- [Task]
Copy every one of the records below exactly, changing nothing.

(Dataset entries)
= = = = = = =
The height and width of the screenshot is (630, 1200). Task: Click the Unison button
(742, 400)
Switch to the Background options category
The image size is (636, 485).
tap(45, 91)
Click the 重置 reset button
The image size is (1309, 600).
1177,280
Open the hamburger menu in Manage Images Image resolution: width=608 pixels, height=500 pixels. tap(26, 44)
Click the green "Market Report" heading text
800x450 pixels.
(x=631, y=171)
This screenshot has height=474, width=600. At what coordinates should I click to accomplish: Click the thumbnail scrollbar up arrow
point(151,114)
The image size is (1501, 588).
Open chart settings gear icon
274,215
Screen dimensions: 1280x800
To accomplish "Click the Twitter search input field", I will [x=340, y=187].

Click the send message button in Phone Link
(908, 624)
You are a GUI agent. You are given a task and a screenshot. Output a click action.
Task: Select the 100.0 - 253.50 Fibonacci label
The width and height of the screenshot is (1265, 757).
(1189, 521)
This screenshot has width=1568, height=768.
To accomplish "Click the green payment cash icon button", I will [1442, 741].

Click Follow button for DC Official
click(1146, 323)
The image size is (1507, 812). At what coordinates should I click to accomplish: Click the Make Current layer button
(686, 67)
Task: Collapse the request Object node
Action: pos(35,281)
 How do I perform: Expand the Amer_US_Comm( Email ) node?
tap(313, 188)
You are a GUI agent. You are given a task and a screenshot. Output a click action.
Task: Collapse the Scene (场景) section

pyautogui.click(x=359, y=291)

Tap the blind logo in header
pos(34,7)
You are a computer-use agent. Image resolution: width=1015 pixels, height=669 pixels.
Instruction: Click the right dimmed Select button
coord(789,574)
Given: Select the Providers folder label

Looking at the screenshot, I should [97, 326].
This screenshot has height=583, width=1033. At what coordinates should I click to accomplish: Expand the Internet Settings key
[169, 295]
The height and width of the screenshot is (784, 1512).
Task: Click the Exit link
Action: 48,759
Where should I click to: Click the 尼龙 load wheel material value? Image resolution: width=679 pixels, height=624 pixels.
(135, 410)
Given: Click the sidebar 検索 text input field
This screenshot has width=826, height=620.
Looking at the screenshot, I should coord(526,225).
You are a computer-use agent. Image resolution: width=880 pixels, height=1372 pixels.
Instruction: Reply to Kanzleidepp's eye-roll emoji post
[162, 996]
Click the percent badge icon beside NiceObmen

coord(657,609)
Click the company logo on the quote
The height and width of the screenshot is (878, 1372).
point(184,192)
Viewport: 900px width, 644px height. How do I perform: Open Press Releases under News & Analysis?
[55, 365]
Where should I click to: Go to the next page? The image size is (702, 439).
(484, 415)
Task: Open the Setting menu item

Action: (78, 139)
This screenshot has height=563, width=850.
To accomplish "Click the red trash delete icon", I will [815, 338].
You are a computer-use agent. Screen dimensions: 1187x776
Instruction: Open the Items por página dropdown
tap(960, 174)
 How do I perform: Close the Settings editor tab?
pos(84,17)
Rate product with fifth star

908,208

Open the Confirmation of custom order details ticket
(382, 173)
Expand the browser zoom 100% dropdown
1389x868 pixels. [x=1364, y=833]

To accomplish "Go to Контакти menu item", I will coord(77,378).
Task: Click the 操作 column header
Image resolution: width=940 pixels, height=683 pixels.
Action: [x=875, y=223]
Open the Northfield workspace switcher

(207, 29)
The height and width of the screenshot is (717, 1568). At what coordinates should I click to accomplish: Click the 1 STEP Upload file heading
= = = = = = =
- [Output of the task]
The height and width of the screenshot is (630, 1200). Task: Click the Unison button
(742, 400)
Switch to the Background options category
The image size is (636, 485).
tap(45, 91)
Click the 重置 reset button
The image size is (1309, 600).
1177,280
Open the hamburger menu in Manage Images Image resolution: width=608 pixels, height=500 pixels. tap(26, 44)
Click the green "Market Report" heading text
800x450 pixels.
(x=631, y=171)
This screenshot has height=474, width=600. At what coordinates should I click to accomplish: Click the thumbnail scrollbar up arrow
point(151,114)
The image size is (1501, 588).
Open chart settings gear icon
274,215
Screen dimensions: 1280x800
To accomplish "Click the Twitter search input field", I will [x=340, y=187].

Click the send message button in Phone Link
(908, 624)
You are a GUI agent. You are given a task and a screenshot. Output a click action.
Task: Select the 100.0 - 253.50 Fibonacci label
The width and height of the screenshot is (1265, 757).
(1189, 521)
This screenshot has width=1568, height=768.
To accomplish "Click the green payment cash icon button", I will [1442, 741].

Click Follow button for DC Official
click(1146, 323)
The image size is (1507, 812). At what coordinates should I click to accomplish: Click the Make Current layer button
(686, 67)
Task: Collapse the request Object node
Action: pos(35,281)
 How do I perform: Expand the Amer_US_Comm( Email ) node?
tap(313, 188)
You are a GUI agent. You are given a task and a screenshot. Output a click action.
Task: Collapse the Scene (场景) section

pyautogui.click(x=359, y=291)

Tap the blind logo in header
pos(34,7)
You are a computer-use agent. Image resolution: width=1015 pixels, height=669 pixels.
Instruction: Click the right dimmed Select button
coord(789,574)
Given: Select the Providers folder label

Looking at the screenshot, I should [97, 326].
This screenshot has height=583, width=1033. At what coordinates should I click to accomplish: Expand the Internet Settings key
[169, 295]
The height and width of the screenshot is (784, 1512).
Task: Click the Exit link
Action: 48,759
Where should I click to: Click the 尼龙 load wheel material value? Image resolution: width=679 pixels, height=624 pixels.
(135, 410)
Given: Click the sidebar 検索 text input field
This screenshot has width=826, height=620.
Looking at the screenshot, I should coord(526,225).
You are a computer-use agent. Image resolution: width=880 pixels, height=1372 pixels.
Instruction: Reply to Kanzleidepp's eye-roll emoji post
[162, 996]
Click the percent badge icon beside NiceObmen

coord(657,609)
Click the company logo on the quote
The height and width of the screenshot is (878, 1372).
point(184,192)
Viewport: 900px width, 644px height. How do I perform: Open Press Releases under News & Analysis?
[55, 365]
Where should I click to: Go to the next page? The image size is (702, 439).
(484, 415)
Task: Open the Setting menu item

Action: (78, 139)
This screenshot has height=563, width=850.
To accomplish "Click the red trash delete icon", I will [815, 338].
You are a computer-use agent. Screen dimensions: 1187x776
Instruction: Open the Items por página dropdown
tap(960, 174)
 How do I perform: Close the Settings editor tab?
pos(84,17)
Rate product with fifth star

908,208

Open the Confirmation of custom order details ticket
(382, 173)
Expand the browser zoom 100% dropdown
1389x868 pixels. [x=1364, y=833]

To accomplish "Go to Контакти menu item", I will coord(77,378).
Task: Click the 操作 column header
Image resolution: width=940 pixels, height=683 pixels.
Action: [x=875, y=223]
Open the Northfield workspace switcher

(207, 29)
The height and width of the screenshot is (717, 1568). At what coordinates should I click to accomplish: Click the 1 STEP Upload file heading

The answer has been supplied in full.